• _TASK DETAILS_
Return the listing below exactly. Leave its pictures out.

────────────────────────────────────────

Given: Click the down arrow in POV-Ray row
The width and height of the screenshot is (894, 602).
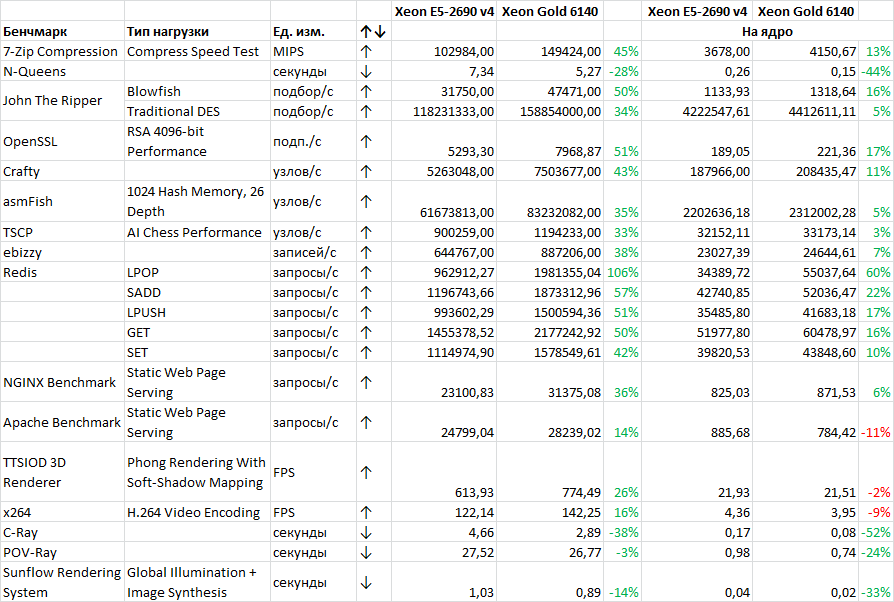Looking at the screenshot, I should coord(366,552).
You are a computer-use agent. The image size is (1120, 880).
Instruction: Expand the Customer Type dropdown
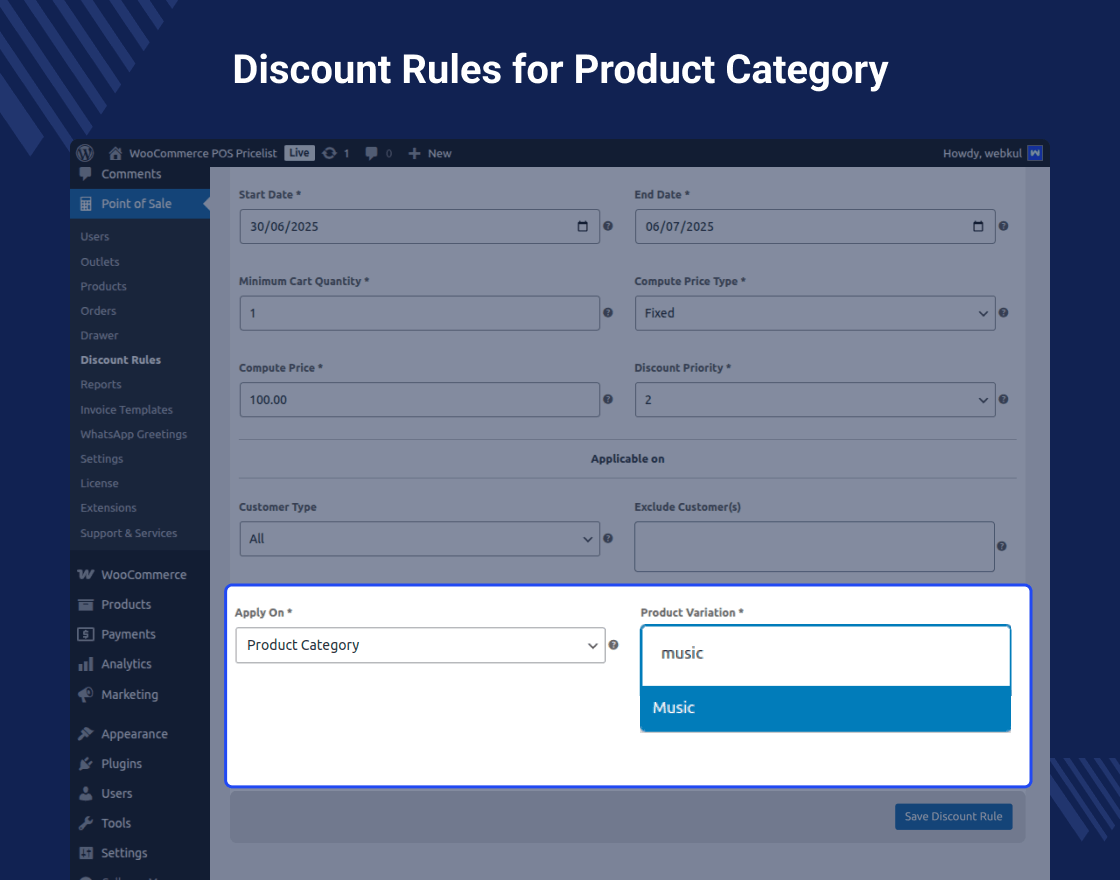coord(419,539)
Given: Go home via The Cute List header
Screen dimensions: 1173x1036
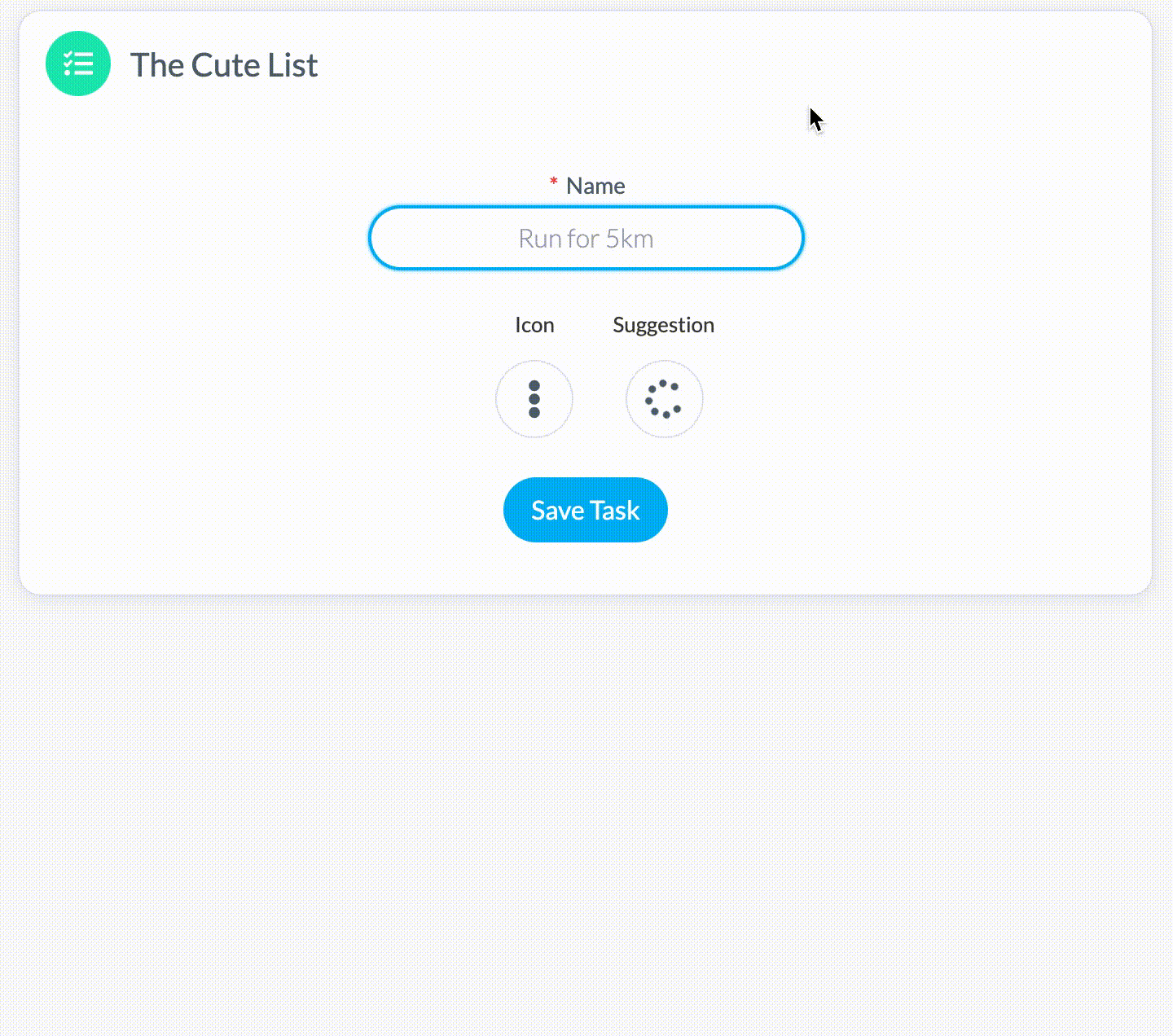Looking at the screenshot, I should click(224, 65).
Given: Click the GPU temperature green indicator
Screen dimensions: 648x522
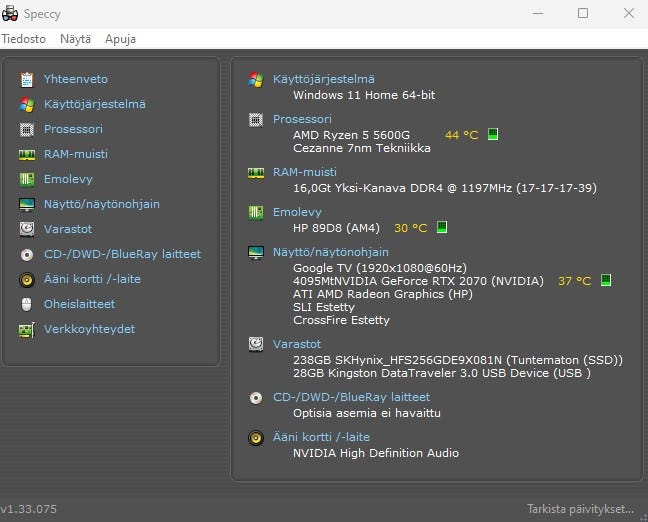Looking at the screenshot, I should (605, 282).
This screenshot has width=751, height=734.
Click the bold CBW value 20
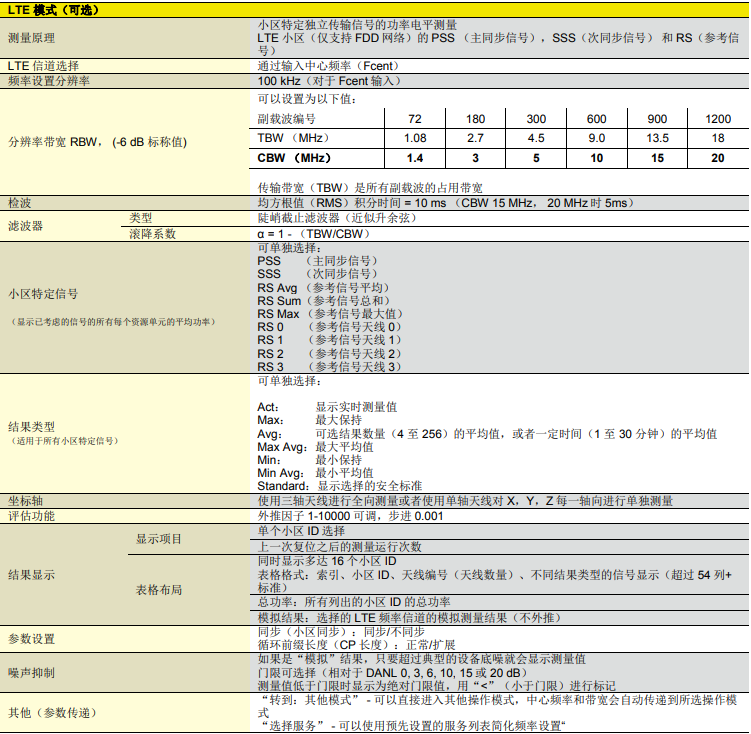[x=718, y=158]
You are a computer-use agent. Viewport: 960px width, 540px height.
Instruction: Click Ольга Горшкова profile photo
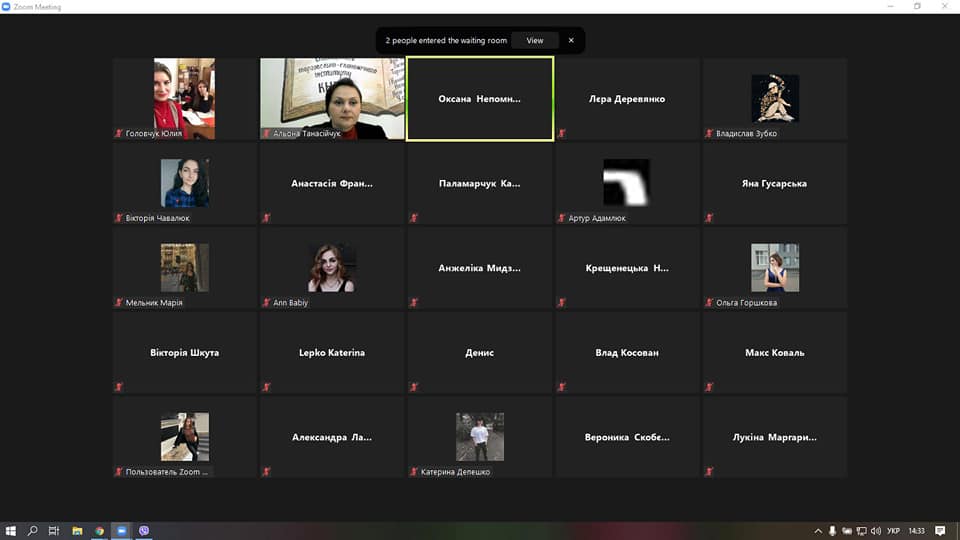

────────────────────────────────────────

• _SOLUTION FOR THIS PROBLEM_
Given: Click the down arrow in POV-Ray row
The width and height of the screenshot is (894, 602).
Looking at the screenshot, I should coord(366,552).
You are a computer-use agent. The image size is (1120, 880).
Instruction: Expand the Customer Type dropdown
coord(419,539)
Given: Go home via The Cute List header
Screen dimensions: 1173x1036
Looking at the screenshot, I should click(224, 65).
Given: Click the GPU temperature green indicator
Screen dimensions: 648x522
Looking at the screenshot, I should (605, 282).
This screenshot has width=751, height=734.
Click the bold CBW value 20
[x=718, y=158]
You are a computer-use agent. Viewport: 960px width, 540px height.
Instruction: Click Ольга Горшкова profile photo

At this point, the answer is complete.